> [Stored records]
= Beginning of Section =

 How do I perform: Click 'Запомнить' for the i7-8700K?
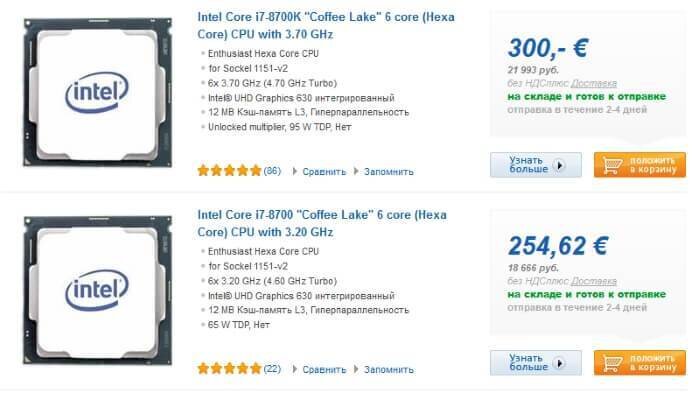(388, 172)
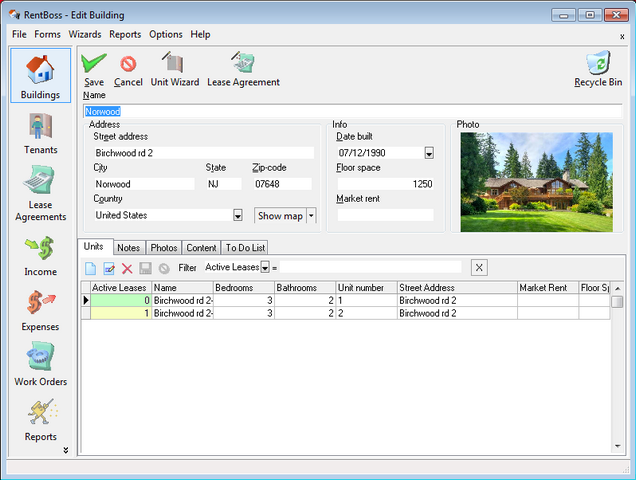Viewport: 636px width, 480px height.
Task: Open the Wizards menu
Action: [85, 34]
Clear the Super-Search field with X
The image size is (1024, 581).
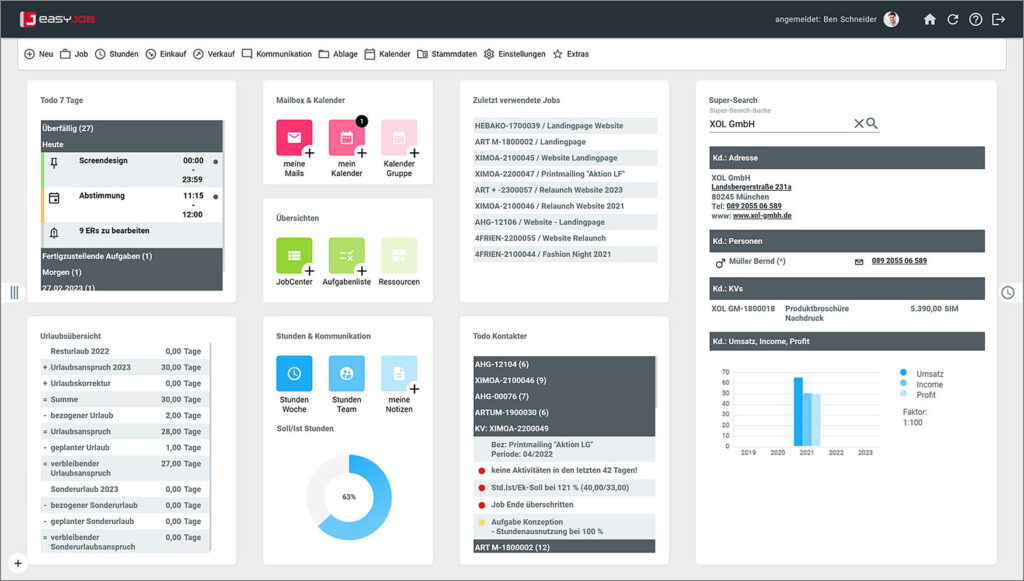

= End of Section =
= Beginning of Section =

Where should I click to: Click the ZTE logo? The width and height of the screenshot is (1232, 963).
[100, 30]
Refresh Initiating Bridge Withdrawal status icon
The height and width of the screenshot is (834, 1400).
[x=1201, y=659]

= End of Section =

> [WORK TASK]
An exact copy of the lines above between the line holding "Clear the Super-Search field with X" and the line holding "The image size is (1024, 581).", inclusive, is the whole answer.

> [ANSWER FOR THIS EXERCISE]
Clear the Super-Search field with X
The image size is (1024, 581).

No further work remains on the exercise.